• DATA TO PROCESS:
--

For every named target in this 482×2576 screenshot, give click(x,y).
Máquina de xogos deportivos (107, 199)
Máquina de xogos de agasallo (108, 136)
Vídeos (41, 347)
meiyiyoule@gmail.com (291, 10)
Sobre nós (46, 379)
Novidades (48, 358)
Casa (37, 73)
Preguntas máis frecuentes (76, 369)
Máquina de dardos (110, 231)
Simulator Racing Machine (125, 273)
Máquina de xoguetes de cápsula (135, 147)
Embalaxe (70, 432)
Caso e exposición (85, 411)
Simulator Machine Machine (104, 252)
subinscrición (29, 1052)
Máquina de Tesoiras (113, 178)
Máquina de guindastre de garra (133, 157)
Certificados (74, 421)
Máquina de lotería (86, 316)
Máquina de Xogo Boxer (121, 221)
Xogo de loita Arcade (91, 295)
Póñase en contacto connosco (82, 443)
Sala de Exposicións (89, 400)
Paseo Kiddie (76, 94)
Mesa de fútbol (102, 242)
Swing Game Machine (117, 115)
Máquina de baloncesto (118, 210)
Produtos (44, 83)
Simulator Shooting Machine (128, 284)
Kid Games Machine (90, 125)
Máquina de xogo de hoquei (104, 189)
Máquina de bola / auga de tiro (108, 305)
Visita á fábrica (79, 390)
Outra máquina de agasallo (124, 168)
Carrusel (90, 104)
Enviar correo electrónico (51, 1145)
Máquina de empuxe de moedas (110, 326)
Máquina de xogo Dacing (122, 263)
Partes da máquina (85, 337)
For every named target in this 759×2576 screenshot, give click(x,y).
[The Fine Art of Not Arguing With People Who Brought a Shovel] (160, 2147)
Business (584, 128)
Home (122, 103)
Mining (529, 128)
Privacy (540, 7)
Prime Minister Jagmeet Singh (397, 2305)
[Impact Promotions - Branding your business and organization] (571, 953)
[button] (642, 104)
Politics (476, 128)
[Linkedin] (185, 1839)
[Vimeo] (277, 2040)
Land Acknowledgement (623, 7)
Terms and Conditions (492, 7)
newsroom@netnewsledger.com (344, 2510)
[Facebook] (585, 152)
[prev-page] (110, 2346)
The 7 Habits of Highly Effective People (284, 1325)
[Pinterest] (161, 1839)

--

• ACTIVITY: The result should be the lines from the line with "Vídeos (41, 347)" to the last line of the material, returned exactly and without any other line.

• REPLY TO THE EXERCISE:
Vídeos (41, 347)
meiyiyoule@gmail.com (291, 10)
Sobre nós (46, 379)
Novidades (48, 358)
Casa (37, 73)
Preguntas máis frecuentes (76, 369)
Máquina de dardos (110, 231)
Simulator Racing Machine (125, 273)
Máquina de xoguetes de cápsula (135, 147)
Embalaxe (70, 432)
Caso e exposición (85, 411)
Simulator Machine Machine (104, 252)
subinscrición (29, 1052)
Máquina de Tesoiras (113, 178)
Máquina de guindastre de garra (133, 157)
Certificados (74, 421)
Máquina de lotería (86, 316)
Máquina de Xogo Boxer (121, 221)
Xogo de loita Arcade (91, 295)
Póñase en contacto connosco (82, 443)
Sala de Exposicións (89, 400)
Paseo Kiddie (76, 94)
Mesa de fútbol (102, 242)
Swing Game Machine (117, 115)
Máquina de baloncesto (118, 210)
Produtos (44, 83)
Simulator Shooting Machine (128, 284)
Kid Games Machine (90, 125)
Máquina de xogo de hoquei (104, 189)
Máquina de bola / auga de tiro (108, 305)
Visita á fábrica (79, 390)
Outra máquina de agasallo (124, 168)
Carrusel (90, 104)
Enviar correo electrónico (51, 1145)
Máquina de empuxe de moedas (110, 326)
Máquina de xogo Dacing (122, 263)
Partes da máquina (85, 337)
For every named target in this 759×2576 screenshot, give click(x,y).
[The Fine Art of Not Arguing With People Who Brought a Shovel] (160, 2147)
Business (584, 128)
Home (122, 103)
Mining (529, 128)
Privacy (540, 7)
Prime Minister Jagmeet Singh (397, 2305)
[Impact Promotions - Branding your business and organization] (571, 953)
[button] (642, 104)
Politics (476, 128)
[Linkedin] (185, 1839)
[Vimeo] (277, 2040)
Land Acknowledgement (623, 7)
Terms and Conditions (492, 7)
newsroom@netnewsledger.com (344, 2510)
[Facebook] (585, 152)
[prev-page] (110, 2346)
The 7 Habits of Highly Effective People (284, 1325)
[Pinterest] (161, 1839)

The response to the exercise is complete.